Collecting Data

Creating Structured Data Sets for Visualization

These are essential tips to guide you in collecting and generating data sets that you will be able to analyze and visualize using a flexible variety of existing and future software tools and media formats. They also apply to collecting data sets for mapping geolocation data.

  • Write your notes using a plain text editor such as TextEdit, or maintain a backup set of your fieldnotes in a plain text format (e.g. .TXT files). Keeping an archive of your notes in a plain text format will enable you to cleanly import your field note data, or copy and paste selected notes, into specialized software and retain them for use in future versions of writing software.
  • Create or Save structured data from spreadsheets in plain formats such as .TSV (text separated values) or .CSV (comma separated values). The formatting issues described above for word processing software applies to structured and tabulated data, too. Thus, exporting and saving your data as .TSV or .CSV files will ensure access to your data from a wider variety of existing and future visualization tools.
  • Use a consistent and cogent set of categories and units to describe your data whether you are collecting measurable or descriptive data.
  • Ensure that column names are the same for the same types of data if you are using multiple worksheets, workbooks or data sets. For example, if the data for “year of birth,” “birthday,” and “year” are the same type of data, they should be defined as a single term in all your data sets. This consistency is especially important for joining and analyzing data sets that are derived from multiple sources or time periods.
  • Avoid leaving empty spaces in column headers that describe data, as required by some software. For example, age (months) might be age_months; “birthday” could be “birthdate”.
  • Review and clean up tabular data. Whether you collect them or generate them yourself, spreadsheet tables may not be ready for accurate visual analysis. Despite the neat gridded layout, data gets messy! Check for errors, obvious outliers, typos and erroneous empty (null) rows.
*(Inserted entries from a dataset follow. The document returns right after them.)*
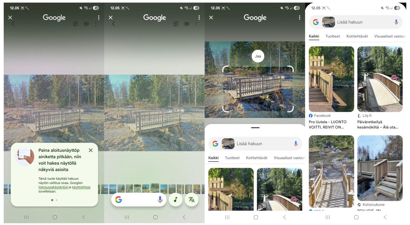This screenshot has height=225, width=410.
Task: Open Facebook Pro Uutela result title
Action: coord(328,124)
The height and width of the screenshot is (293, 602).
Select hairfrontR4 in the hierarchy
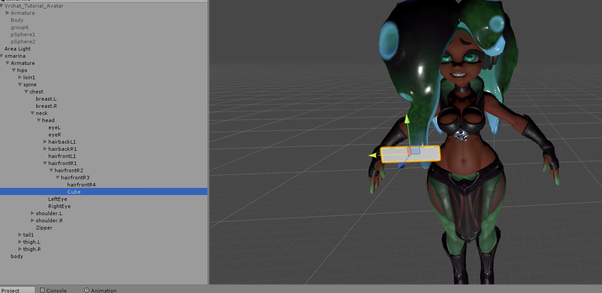[x=81, y=185]
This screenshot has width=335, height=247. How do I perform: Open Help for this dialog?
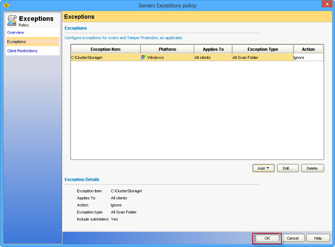[x=317, y=238]
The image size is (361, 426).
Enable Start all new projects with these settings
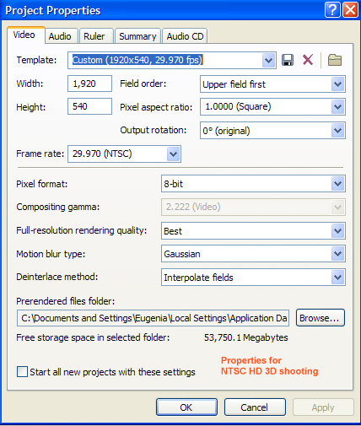click(22, 371)
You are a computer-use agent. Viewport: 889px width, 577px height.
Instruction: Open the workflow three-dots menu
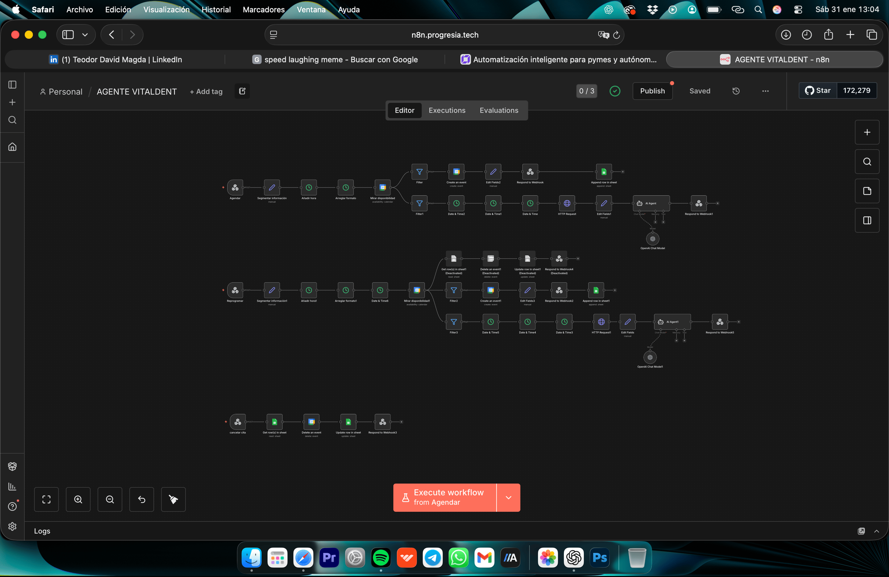765,91
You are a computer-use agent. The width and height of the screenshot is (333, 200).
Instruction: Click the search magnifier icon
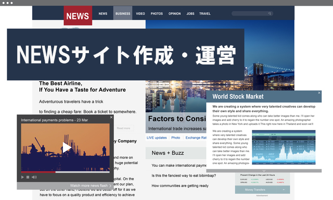click(270, 14)
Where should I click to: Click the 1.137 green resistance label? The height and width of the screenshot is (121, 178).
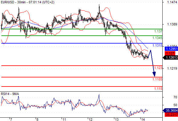click(x=158, y=31)
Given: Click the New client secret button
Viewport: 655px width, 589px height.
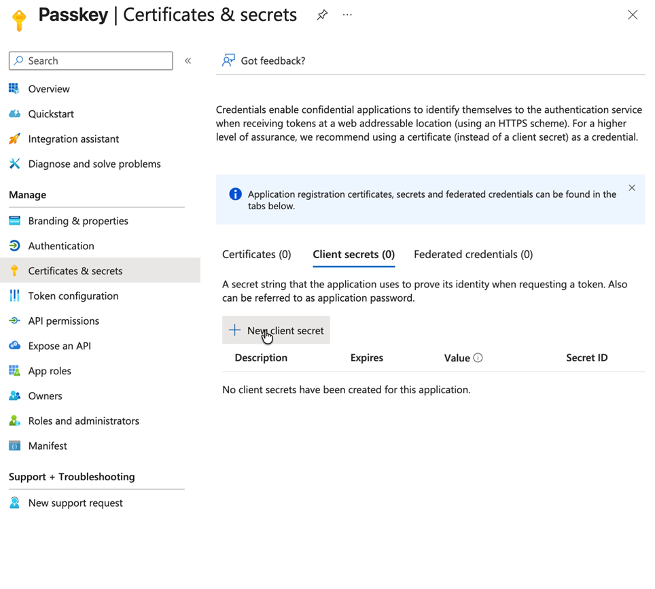Looking at the screenshot, I should (276, 331).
Ensure that columns are formatted as data types that correspond to how you will use their data. For example, check that dates and currency are defined as such. Change numbers to text for columns with numbers that are actually not measurable quantities to be computed. Zip codes or medical codes, for example. Remove any pre-aggregated data that is not part of the raw data itself, such as totals or sub-totals that contain sums, averages, counts, etc. Remove introductory text such as titles or legends which might appear apart from your column headers, and flatten any sub-headers by creating a new  columns for major headers in the hierarchy. Finally, remove blank rows; check where white spaces may appear in your headers and data; trim leading and trailing whitespaces and collapse consecutive whitespaces. OpenRefine is an excellent free tool for managing these issues and for cleaning and organizing datasets before you import them into visualization or mapping software.
  • Keep a record of your data sources and record the last time the data set was collected, edited or published, and when you accessed or generated the data.
  • You can extract tabulated data from PDFs and save as CSV tables using Tabula.